San Cisco, opening for Youngblood Hawke
WITH: Lunic, Smallpools
WHEN: 8 p.m. Friday
WHERE: Upstate Concert Hall, 1208 Route 146, Clifton Park
HOW MUCH: $12 (doors); $10.27 (advance)
MORE INFO: 371-0012, www.upstateconcerthall.com
Since then, the group has seen its profile rise, in its native Australia and further afield. In October the band played the U.S. for the first time at the CMJ Festival in New York City, and appeared this year at South By Southwest in Austin, Texas. This week the band’s first full-length, self-titled album hit U.S. stores to coincide with the U.S. tour, which runs through mid-August. On Friday night, the band will play Upstate Concert Hall, opening for Youngblood Hawke.
The band’s four members, all under age 21, are making their way across the country by car — a first for a group used to traversing long distances by plane in Australia, where the gigs are much further apart.

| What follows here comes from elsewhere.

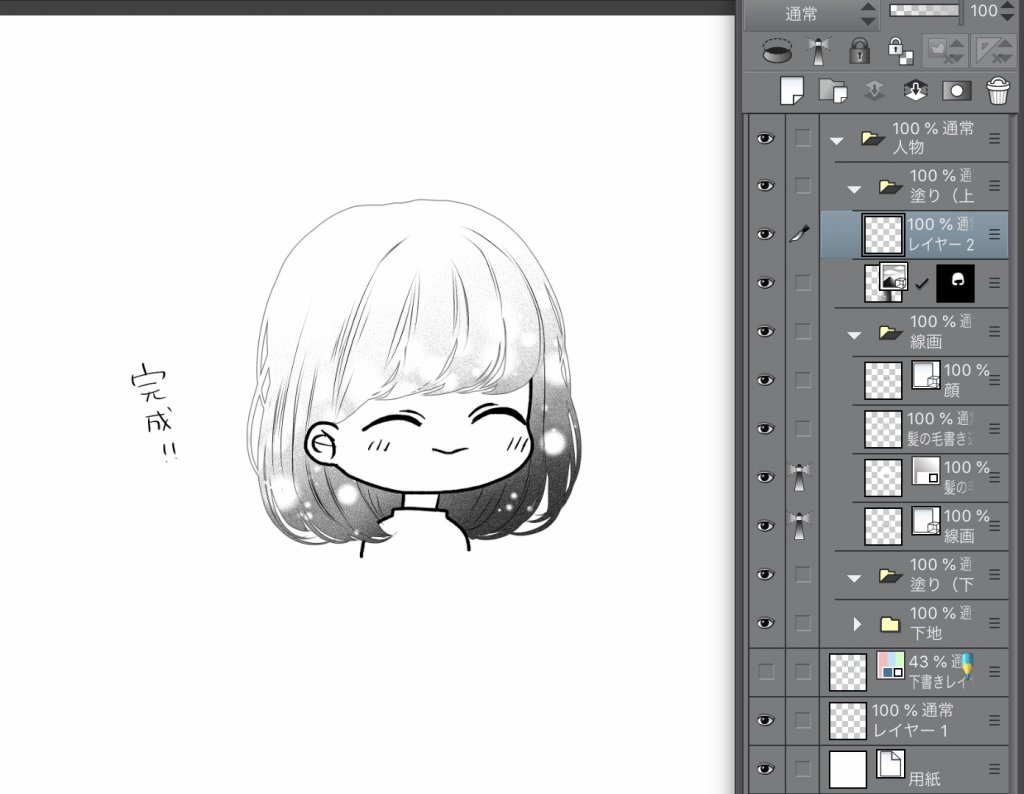1024x794 pixels.
Task: Show the hidden 下書きレイヤー draft layer
Action: (766, 672)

“This time we’re doing the whole thing driving, and I think we all like it better,” Davieson said. “We hadn’t been here in the summertime yet; it’s lovely. ... You can’t drink here — the 21 drinking age gets a bit annoying. But it’s a bit more interesting this time, seeing things we’ve never seen before. The crowds in Australia are a little bigger, but the crowds here also — just last night it wasn’t a huge crowd, but everyone was getting into it and dancing, which is good.”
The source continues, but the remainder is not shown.